3. To fight inflation, interest rates are rising
To limit rising prices, public authorities such as the Reserve Bank of Australia are pushing back. The most visible way they're doing this is raising cash rates.

Recently they've been pushing rates up, and fast. That has shocked investors, who’ve been used to cheap money for the past two years. Cash rates are now 1.5% to 1.75% in the US and 0.85% in Australia.

(This has a flow on effect to other types of securities and the most directly impacted is bonds, causing prices to move rapidly.)

4. Rising rates scare investors causing sharemarket downturn
Investors are reacting to rising rates by selling down risky investments such as shares, which pushes down their value.

This downward revaluation is happening because firstly, higher rates may bring on a recession – there are signs this could be true – and secondly, shares are not expected to deliver higher returns making them less attractive.

This risk-aversion is most obvious in cryptocurrencies, a high-risk volatile investment category that has seen spectacular increases in value and is now in significant decline.
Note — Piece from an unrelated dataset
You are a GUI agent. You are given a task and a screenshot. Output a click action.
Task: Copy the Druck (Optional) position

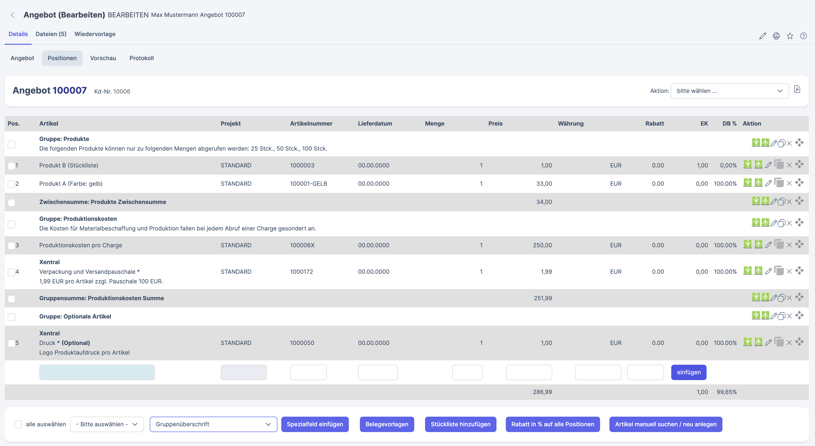click(x=779, y=342)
Spare a thought for those that have sunk significant sums into this category, because while many have sold out, those that haven’t could be caught by major US cryptocurrency networks freezing withdrawals and transfers, citing "extreme" market conditions.

One way to think about all this

Investors and market commentators are having a bit of a meltdown. The first thing to say is that while many of them may be seeing a loss in their investments, you won’t unless you’re cashing out your super in the immediate term –and if you are thinking about withdrawing, please speak with a smartCoach.
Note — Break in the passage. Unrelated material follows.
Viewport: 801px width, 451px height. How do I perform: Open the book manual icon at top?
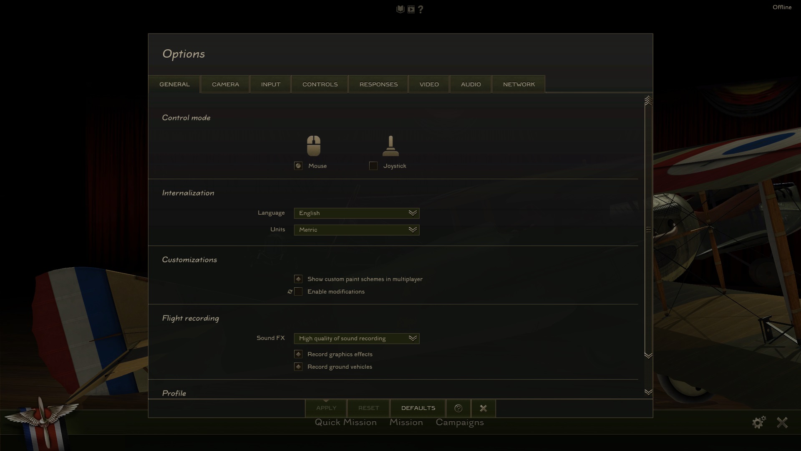400,9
We’ve shared our response to members asking ‘If my super has fallen, what should I do?’. I encourage you to read this if you are concerned.

Right now you’re likely seeing a lower balance in your super account. While the drop in market value is scary:

  • in the long term sharemarkets rise, and go on to new heights

  • be very careful switching investments in response to a declining market – there is a tendency to want to do so after a sharp decline in value (locking the loss in) and switching back after the market has already regained its value (missing out on the recovery)

  • historically it’s better to ride out the tough times – superannuation is a long-term investment and market fluctuations are normal for investment markets.

That ‘longer term mindset’ is what I want to emphasise here. Let me show you what I mean. The graph below shows the performance of the S&P/ASX 200 – the flagship indicator of the Australian sharemarket – since 1992. The big dip in the middle (2007) is the global financial crisis, the other sizeable one near the end of the line (2020) was the drop in value once the pandemic hit. And at the very end is where we are now. While the dips are notable, it’s the long-term rise that stands out.